Patients with nephrotic syndrome are at increased risk of infections due to several mechanisms:

  • Delay in complement-dependent opsonisation of encapsulated organisms, such as S. pneumoniae[1]
  • Reduction in factors B and I[1]

Patients with nephrotic syndrome who complain of abdominal pain must always be assessed for peritonitis that requires paracentesis. The rate of spontaneous bacterial peritonitis is 2-6%[2] which contributed to 1-2% of mortality in these patients. Gram-negative bacterial organisms, such as E. coli, are especially important infectious agents in patients with nephrotic syndrome.[3] Urinary tract infections and skin infections are also common, such as cellulitis, erysipelas, and lymphangitis.[4] Since patients are often treated with immunosuppressants, the susceptibility to infections is further heightened in these patients.[5][1]

Prognosis

The prognosis depends on the cause of nephrotic syndrome. It is usually good in children, because minimal change disease responds very well to steroids and does not cause chronic renal failure. However, other causes such as focal segmental glomerulosclerosis frequently lead to end stage renal disease.
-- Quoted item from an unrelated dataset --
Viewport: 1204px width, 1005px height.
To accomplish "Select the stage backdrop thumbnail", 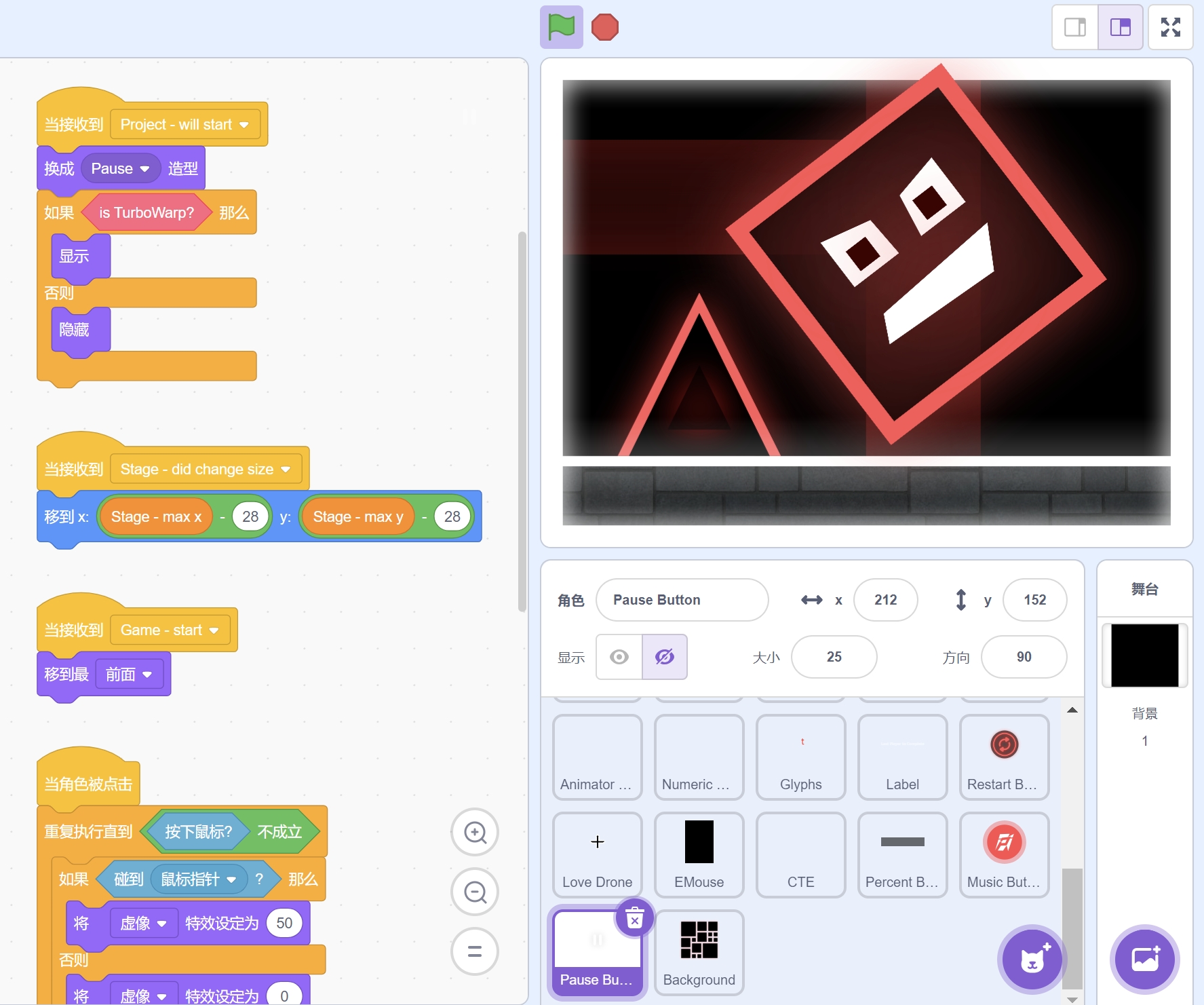I will point(1144,656).
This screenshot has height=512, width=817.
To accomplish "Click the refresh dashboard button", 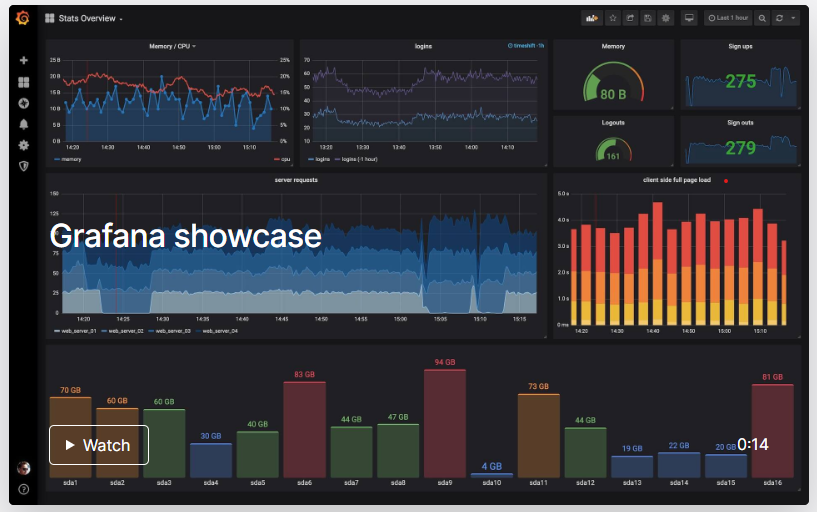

Factors associated with a poorer prognosis in these cases include level of proteinuria, blood pressure control and kidney function (GFR).

References

  1. 1.0 1.1 1.2 Patiroglu T, Melikoglu A, Dusunsel R (1998). "Serum levels of C3 and factors I and B in minimal change disease". Acta Paediatr Jpn. 40 (4): 333–6. PMID 9745775.
  2. Feinstein EI, Chesney RW, Zelikovic I (1988). "Peritonitis in childhood renal disease". Am J Nephrol. 8 (2): 147–65. PMID 3293444.
  3. Tain YL, Lin G, Cher TW (1999). "Microbiological spectrum of septicemia and peritonitis in nephrotic children". Pediatr Nephrol. 13 (9): 835–7. PMID 10603131.
  4. Eddy AA, Symons JM (2003). "Nephrotic syndrome in childhood". Lancet. 362 (9384): 629–39. doi:10.1016/S0140-6736(03)14184-0. PMID 12944064.
  5. Goldstein SL, Somers MJ, Lande MB, Brewer ED, Jabs KL (2000). "Acyclovir prophylaxis of varicella in children with renal disease receiving steroids". Pediatr Nephrol. 14 (4): 305–8. PMID 10775074.